Abstract

Abstract Background Late gadolinium enhancement (LGE) is an important prognostic marker in hypertrophic cardiomyopathy and an extent >15% it is associated with high risk of sudden cardiac death. We proposed a novel method, the LGE–dispersion mapping, to assess heterogeneity of scar, and evaluated its prognostic role in patients with hypertrophic cardiomyopathy. Methods One hundred eighty–three patients with hypertrophic cardiomyopathy and a low– or intermediate 5–year risk of sudden cardiac death underwent cardiac magnetic resonance imaging. A parametric map was generated from each LGE image. A score from 0 to 8 was assigned at every pixel of these maps, indicating the number of the surrounding pixels having different quality (nonenhancement, mild–enhancement, or hyperenhancement) from the central pixel. The Global Dispersion Score (GDS) was calculated as the average score of all the pixels of the images. Results During a median follow–up time of 6 (25th–75th, 4–10) years, 22 patients had hard cardiac events (sudden cardiac death, appropriate implantable cardioverter–defibrillator therapy, resuscitated cardiac arrest, and sustained ventricular tachycardia). Kaplan–Meier analysis showed that patients with GDS>0.86 had worse prognosis than those with lower GDS (P<0.0001).
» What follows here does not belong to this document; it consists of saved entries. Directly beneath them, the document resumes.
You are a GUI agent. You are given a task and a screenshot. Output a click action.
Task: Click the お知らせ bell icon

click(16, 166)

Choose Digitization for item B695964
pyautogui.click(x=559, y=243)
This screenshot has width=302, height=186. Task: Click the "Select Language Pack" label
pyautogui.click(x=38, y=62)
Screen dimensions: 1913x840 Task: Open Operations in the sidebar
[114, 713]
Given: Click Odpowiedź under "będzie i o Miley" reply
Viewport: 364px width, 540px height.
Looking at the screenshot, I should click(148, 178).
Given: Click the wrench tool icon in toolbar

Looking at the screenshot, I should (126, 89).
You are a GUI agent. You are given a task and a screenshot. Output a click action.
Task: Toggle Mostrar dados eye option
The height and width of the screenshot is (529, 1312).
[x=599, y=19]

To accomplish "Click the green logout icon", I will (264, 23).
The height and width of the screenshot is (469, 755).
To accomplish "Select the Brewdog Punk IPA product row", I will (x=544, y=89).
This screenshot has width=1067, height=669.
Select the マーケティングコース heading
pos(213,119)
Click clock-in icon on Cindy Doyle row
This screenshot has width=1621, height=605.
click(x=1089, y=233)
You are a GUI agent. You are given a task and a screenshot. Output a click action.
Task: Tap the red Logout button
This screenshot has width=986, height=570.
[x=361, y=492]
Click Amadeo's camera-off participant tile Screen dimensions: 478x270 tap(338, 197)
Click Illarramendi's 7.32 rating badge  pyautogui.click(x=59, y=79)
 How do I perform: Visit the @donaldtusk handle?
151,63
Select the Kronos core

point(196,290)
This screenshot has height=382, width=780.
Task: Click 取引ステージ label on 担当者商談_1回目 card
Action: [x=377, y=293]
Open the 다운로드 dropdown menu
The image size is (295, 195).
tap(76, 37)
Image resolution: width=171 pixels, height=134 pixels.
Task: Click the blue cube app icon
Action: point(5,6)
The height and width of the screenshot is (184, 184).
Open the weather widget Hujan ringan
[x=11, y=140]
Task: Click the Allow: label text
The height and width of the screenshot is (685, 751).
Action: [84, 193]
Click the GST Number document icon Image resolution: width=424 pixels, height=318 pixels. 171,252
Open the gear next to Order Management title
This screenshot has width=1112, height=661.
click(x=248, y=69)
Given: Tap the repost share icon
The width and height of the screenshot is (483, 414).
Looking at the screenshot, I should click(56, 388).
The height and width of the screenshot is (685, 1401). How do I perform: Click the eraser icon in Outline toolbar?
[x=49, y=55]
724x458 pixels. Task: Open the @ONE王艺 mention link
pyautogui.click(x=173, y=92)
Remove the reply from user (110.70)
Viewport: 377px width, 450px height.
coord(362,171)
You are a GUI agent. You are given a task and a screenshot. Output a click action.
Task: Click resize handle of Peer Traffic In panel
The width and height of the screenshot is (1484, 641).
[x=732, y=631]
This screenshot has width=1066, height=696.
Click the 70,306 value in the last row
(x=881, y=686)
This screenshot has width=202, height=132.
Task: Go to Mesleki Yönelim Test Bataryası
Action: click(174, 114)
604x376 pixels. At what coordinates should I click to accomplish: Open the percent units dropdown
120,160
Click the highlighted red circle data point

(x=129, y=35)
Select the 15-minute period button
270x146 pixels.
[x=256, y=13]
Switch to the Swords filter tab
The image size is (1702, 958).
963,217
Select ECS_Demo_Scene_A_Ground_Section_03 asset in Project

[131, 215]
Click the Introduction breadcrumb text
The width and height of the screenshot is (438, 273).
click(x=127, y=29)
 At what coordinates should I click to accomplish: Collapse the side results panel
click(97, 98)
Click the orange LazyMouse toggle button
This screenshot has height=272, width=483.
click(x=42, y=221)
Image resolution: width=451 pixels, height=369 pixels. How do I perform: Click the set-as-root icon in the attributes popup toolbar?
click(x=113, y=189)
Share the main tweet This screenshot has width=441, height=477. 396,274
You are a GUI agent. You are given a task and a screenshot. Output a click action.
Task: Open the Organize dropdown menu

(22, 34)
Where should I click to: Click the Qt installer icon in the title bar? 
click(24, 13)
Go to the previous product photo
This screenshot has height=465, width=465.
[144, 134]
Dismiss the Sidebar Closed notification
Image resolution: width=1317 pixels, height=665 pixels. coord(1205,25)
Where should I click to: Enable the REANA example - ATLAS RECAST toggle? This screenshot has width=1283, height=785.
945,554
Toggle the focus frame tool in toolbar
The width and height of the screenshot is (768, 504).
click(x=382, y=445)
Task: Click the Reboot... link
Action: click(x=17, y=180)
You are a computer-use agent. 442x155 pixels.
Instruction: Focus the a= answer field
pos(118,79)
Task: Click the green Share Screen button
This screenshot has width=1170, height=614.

GDS>0.86 was the only independent predictor of cardiac events (hazard ratio, 9.9 [95% CI, 2.9–34.6], P=0.0003). When compared with LGE extent >15%, GDS improved the classification of risk in these patients (net reclassification improvement, 0.39 [95% CI, 0.11–0.72], P<0.019). Conclusions LGE–dispersion mapping is a marker of scar heterogeneity and provides a better risk stratification than LGE presence and its extent in patients with hypertrophic cardiomyopathy and a low intermediate 5–year risk of sudden cardiac death.